Scherzo in D minor is Sergei Rachmaninoff's earliest surviving composition for orchestra, composed when he was a student at the Moscow Conservatory.[1] It takes between four and five minutes to play.
The manuscript is dated 5-21 February 1888, when Rachmaninoff was still only 14. An unknown hand has changed this date to 1887.[2] It is dedicated to his cousin Alexander Siloti, and it was intended to be part of a larger work because it is headed "Third movement".

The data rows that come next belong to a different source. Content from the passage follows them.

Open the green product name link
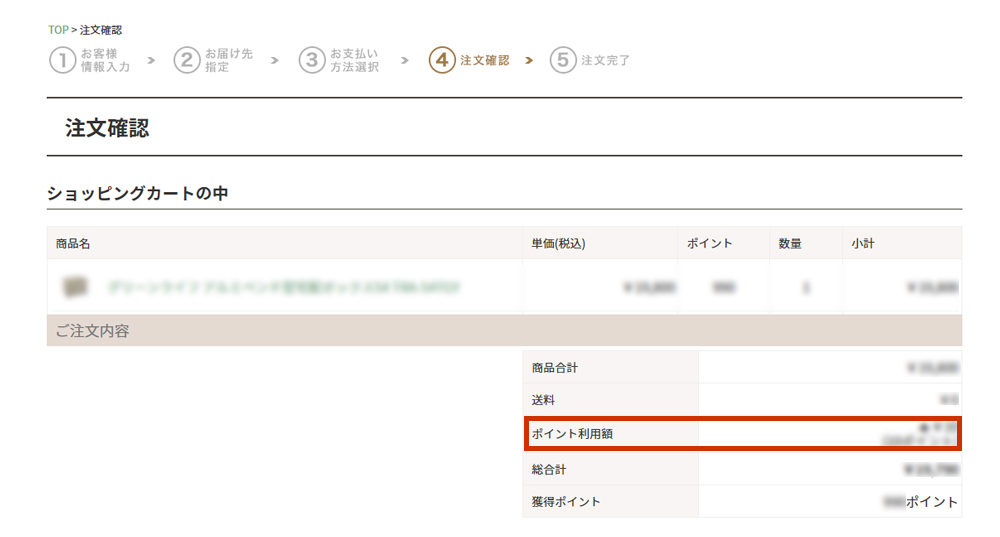 point(284,288)
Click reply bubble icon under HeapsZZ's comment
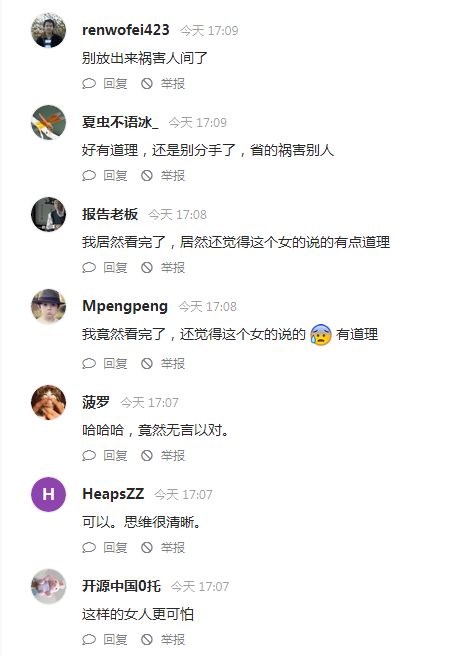452x656 pixels. tap(89, 548)
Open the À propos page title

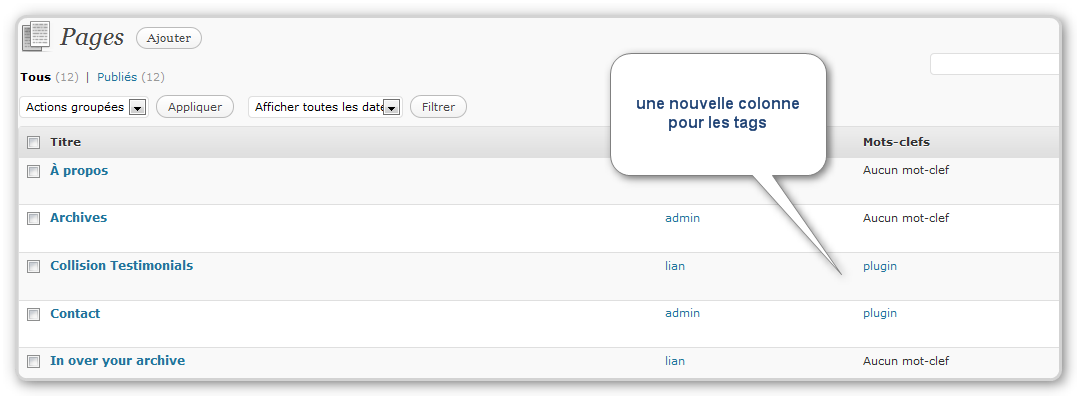point(79,170)
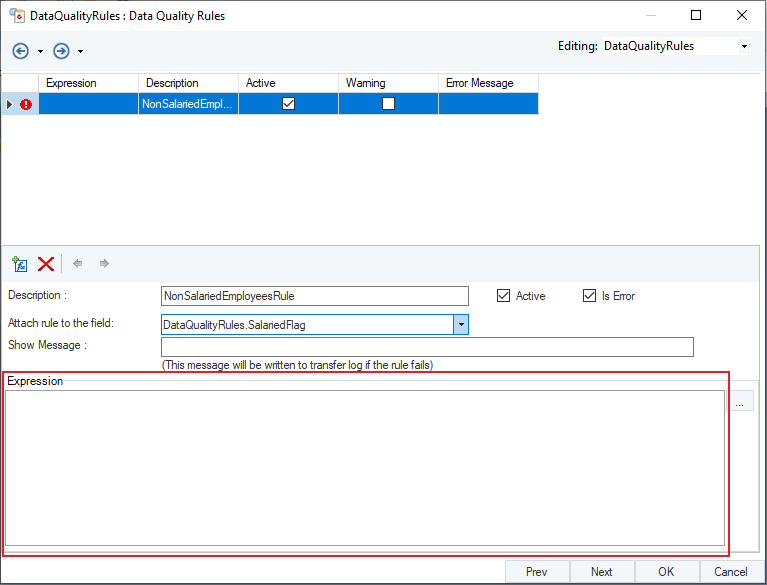
Task: Click the red error indicator in the row header
Action: (26, 104)
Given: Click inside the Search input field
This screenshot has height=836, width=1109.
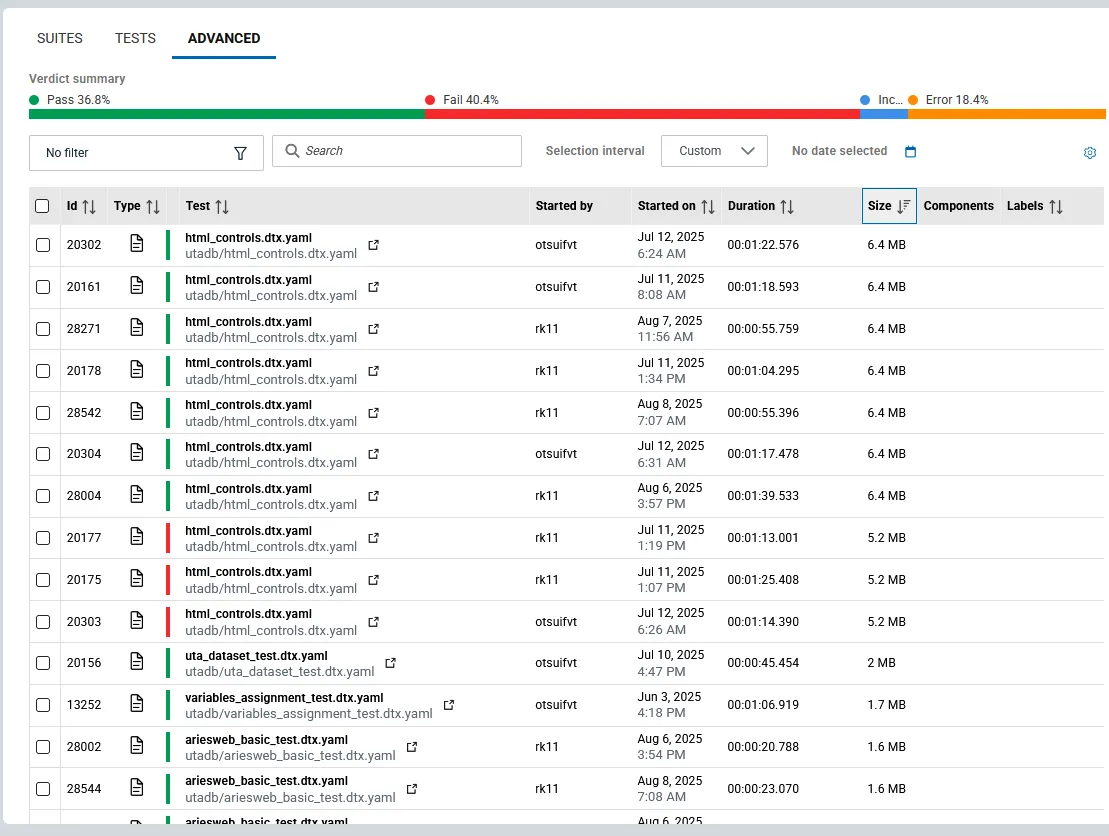Looking at the screenshot, I should (400, 151).
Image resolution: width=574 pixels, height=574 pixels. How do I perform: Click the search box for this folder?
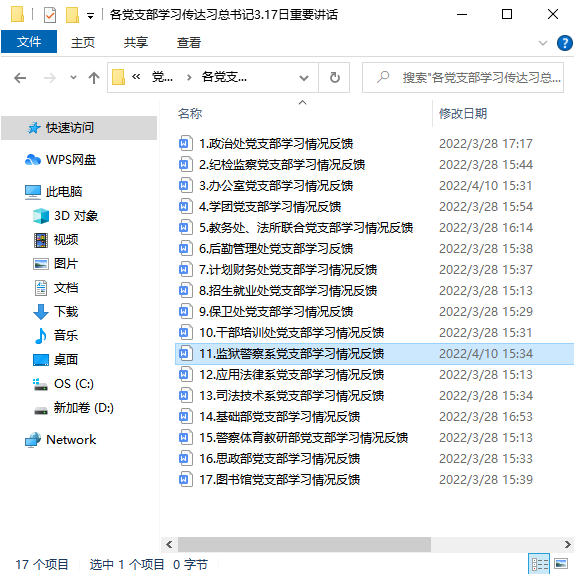pyautogui.click(x=463, y=78)
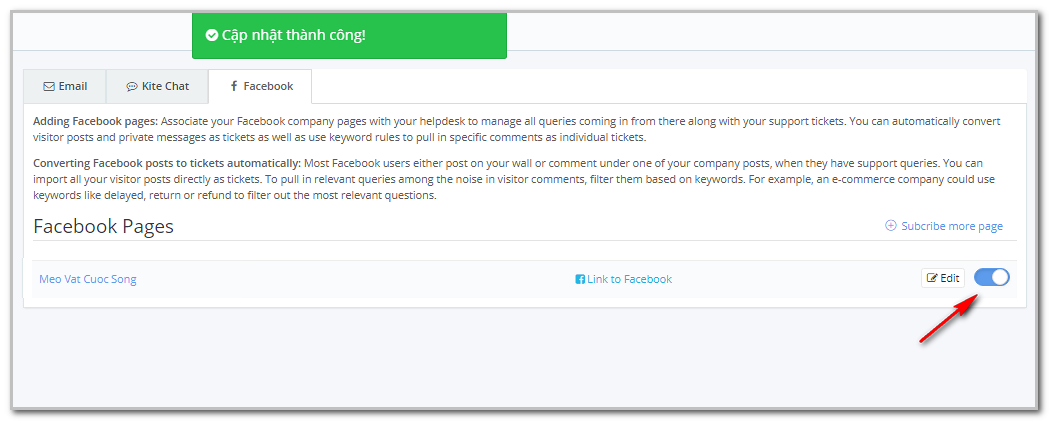
Task: Open the Meo Vat Cuoc Song page link
Action: (x=88, y=279)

The model for the work is the Scherzo from Felix Mendelssohn's incidental music for Shakespeare's A Midsummer Night's Dream.[3] Rachmaninoff had earlier transcribed Pyotr Ilyich Tchaikovsky's Manfred Symphony for two pianos, and the Scherzo also has echoes of that work.[4]
The piece is scored for 2 flutes, 2 oboes, 2 clarinets (B♭), 2 bassoons, horn (F), trumpet (B♭), 2 timpani, violins I, violins II, violas, cellos and double basses.
The first performance of the Scherzo took place in Moscow on 2 November 1945, conducted by Nikolai Anosoff, along with another early work by Rachmaninoff, Prince Rostislav. The Scherzo was published in 1947.[5]